Tuesday, March 20, 2007

Wen Jiabao on political reform--important?

I've been off the internet for a while, so I don't know if the foreign media have been making much of Premier Wen Jiabao's recent comments at the NPC / CPPCC meetings. Conversations with friends--who are usually given to cynicism about any and everything related to the CCP--have given me some hope that these comments have at least opened a space to which others can lay claim.

At any rate, at the risk of redundancy, here are some of my translations from the March 19 issue of "21st Century Business Herald" (Ershiyi shiji jingji baodao). The original was a paper copy, so no link I'm afraid. Direct quotations are marked by, naturally, quotation marks.
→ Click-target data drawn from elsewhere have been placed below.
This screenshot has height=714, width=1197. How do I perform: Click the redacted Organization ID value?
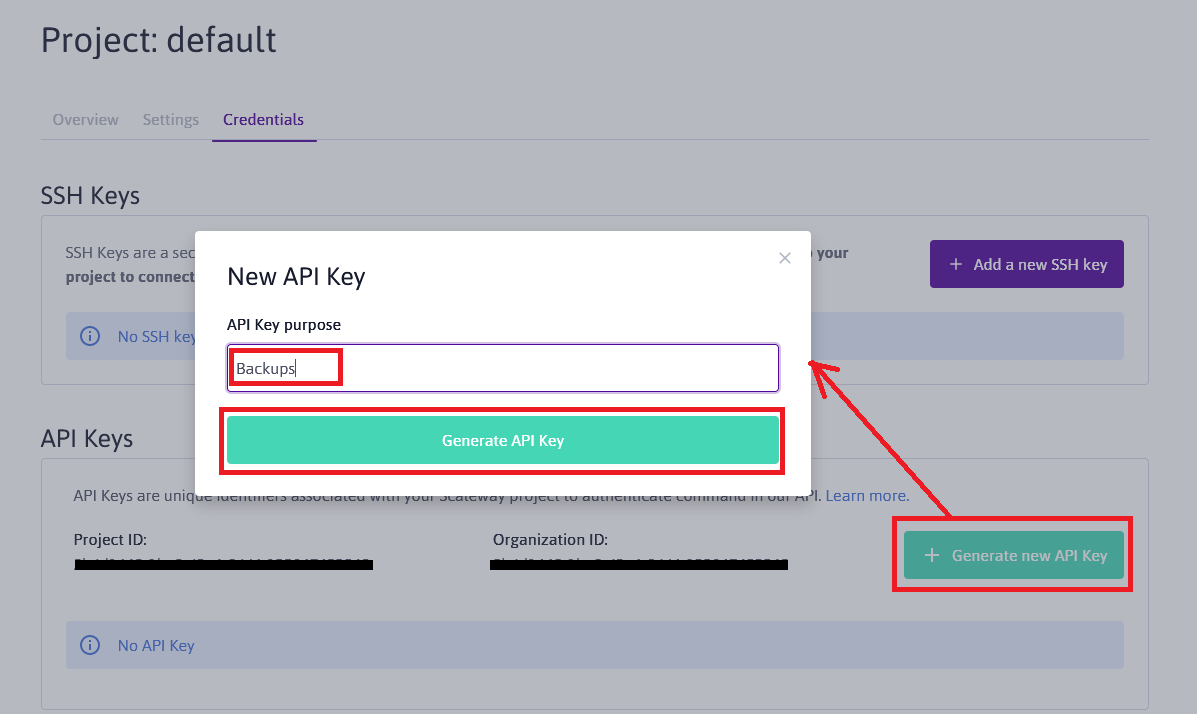(639, 565)
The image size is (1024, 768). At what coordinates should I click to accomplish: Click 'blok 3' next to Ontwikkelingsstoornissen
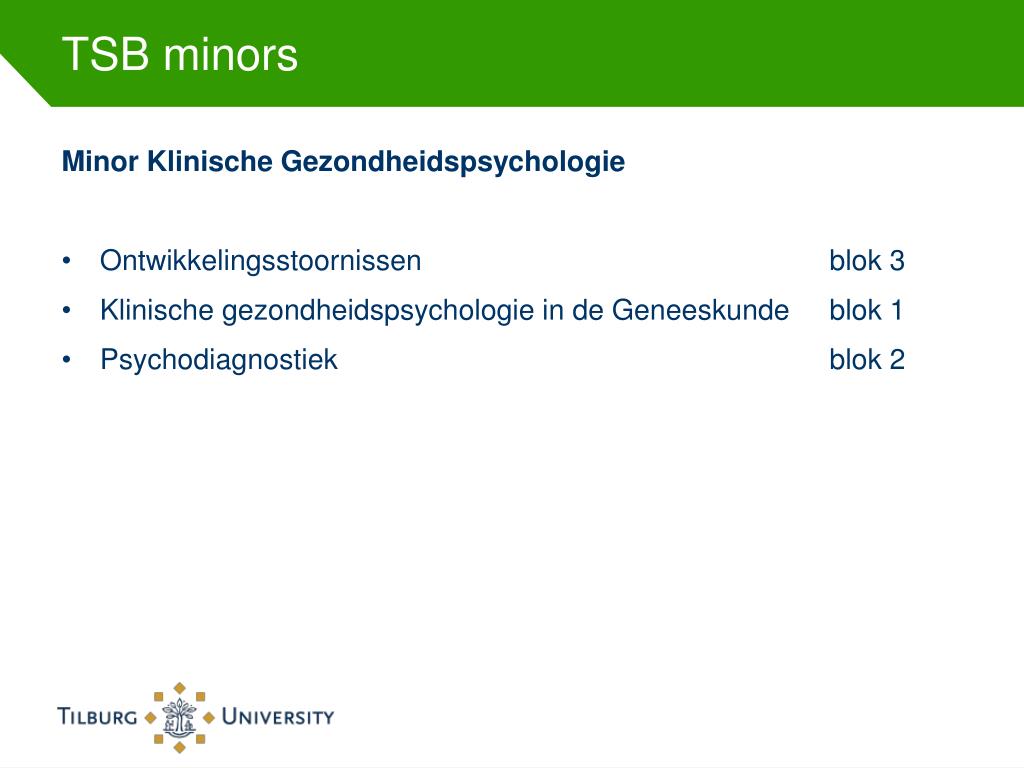(867, 261)
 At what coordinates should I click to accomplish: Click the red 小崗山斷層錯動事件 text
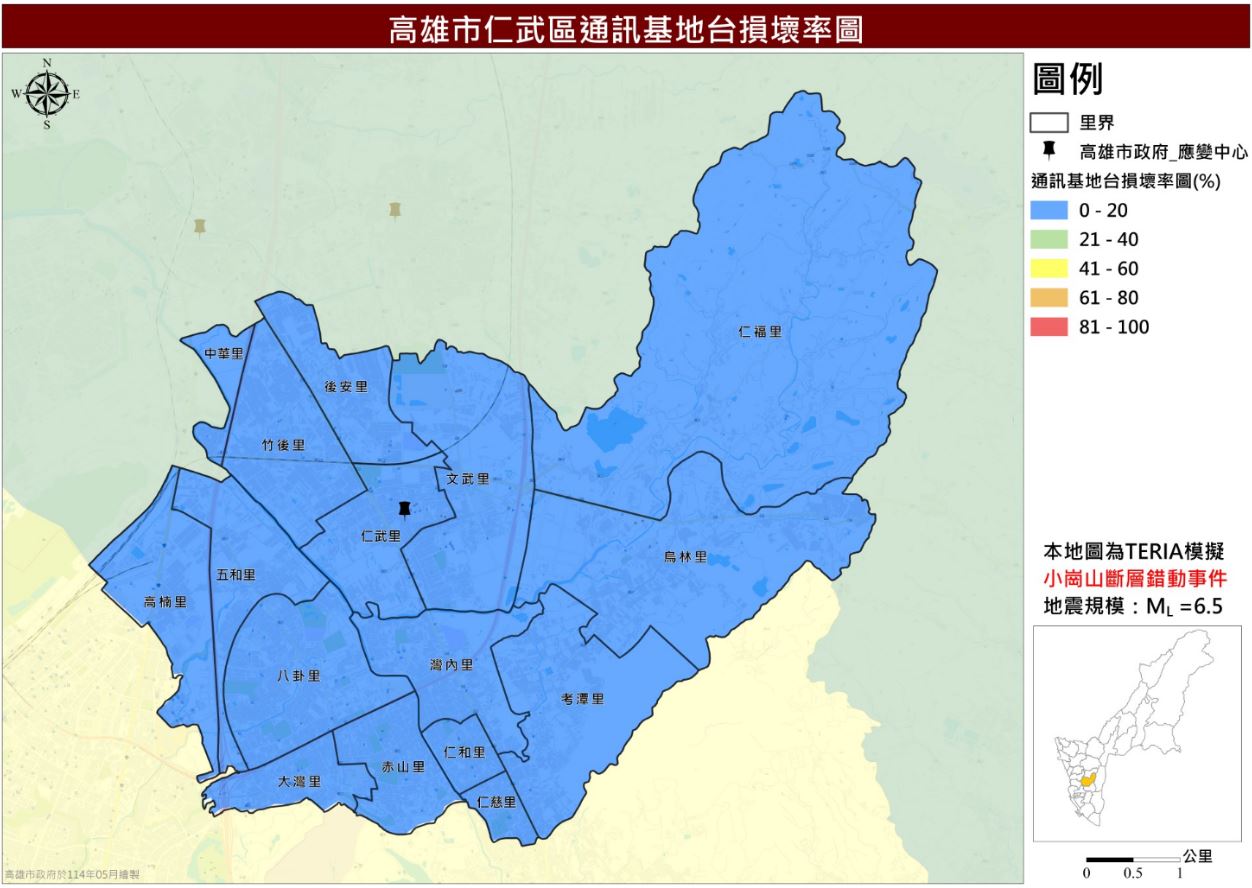point(1134,578)
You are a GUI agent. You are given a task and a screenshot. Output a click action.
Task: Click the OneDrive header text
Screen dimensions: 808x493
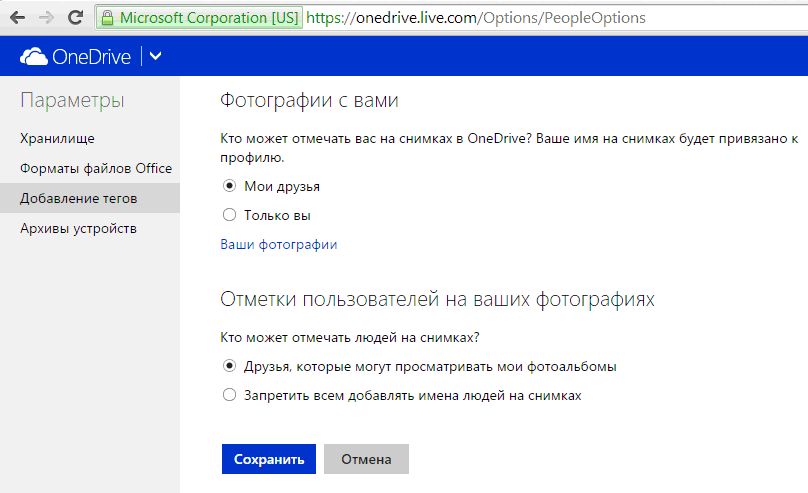click(92, 57)
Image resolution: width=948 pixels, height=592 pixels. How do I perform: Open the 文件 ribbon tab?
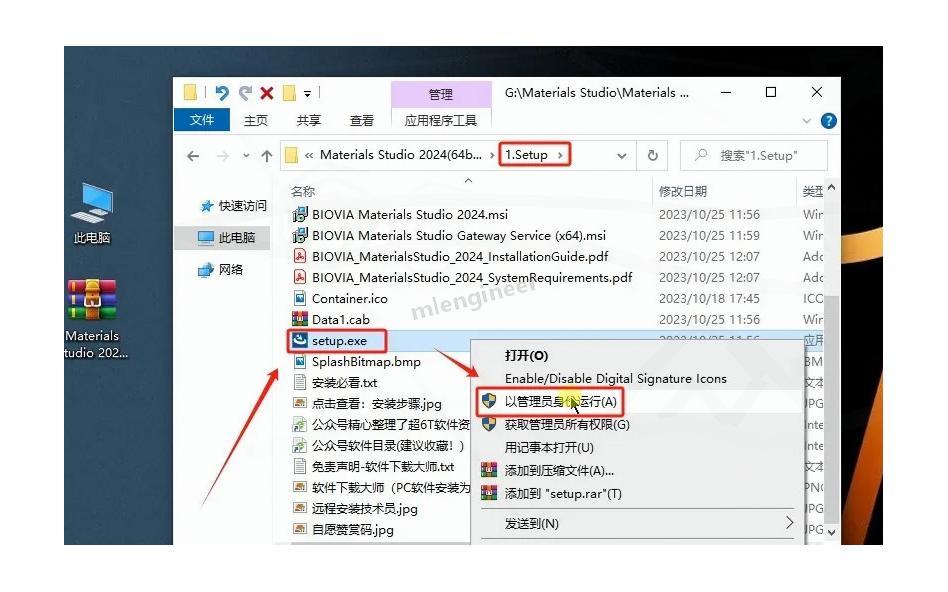point(202,120)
All else is summary.

1. Premier Wen Jiabao, "when replying to a reporter's question, promised that the central government will push forward political reform, reduce the over-centralization of power, increase the people's oversight of government...."

2. According to Premier Wen, "socialist democracy" means "making the people be masters of their house, which requires ensuring that there be rights to democratic elections, democratic decision-making, democratic governance and democratic oversight, that is to say creating the conditions for the people to oversee and criticize their government..."

3. The paper also noted that Wen had said in November that creativity is important to any progress and that "there is a direct link between liberated thinking and creativity / innovation; liberated thinking is the cause, while innovation is the result."

Less impressively, the Premier also indulged in "online democracy" by replying to some of the "more than 100,000" questions put to him by netizens. Of course, this is a) a rather inefficient form of democracy and b) a form with little of the "cause and effect" he mentioned earlier---there is no guaranteed result to putting forward the questions, not even that Wen will read them. He can pick and choose.

These things, again, may or may not matter in and of themselves. Premier Wen Jiabao, like this whole administration, is quite media savvy. His comments on Tibet and Taiwan departed little from formula.

But Wen's words on political reform have the potential to restart a discussion that has been practically frozen in official speeches since Zhao Ziyang.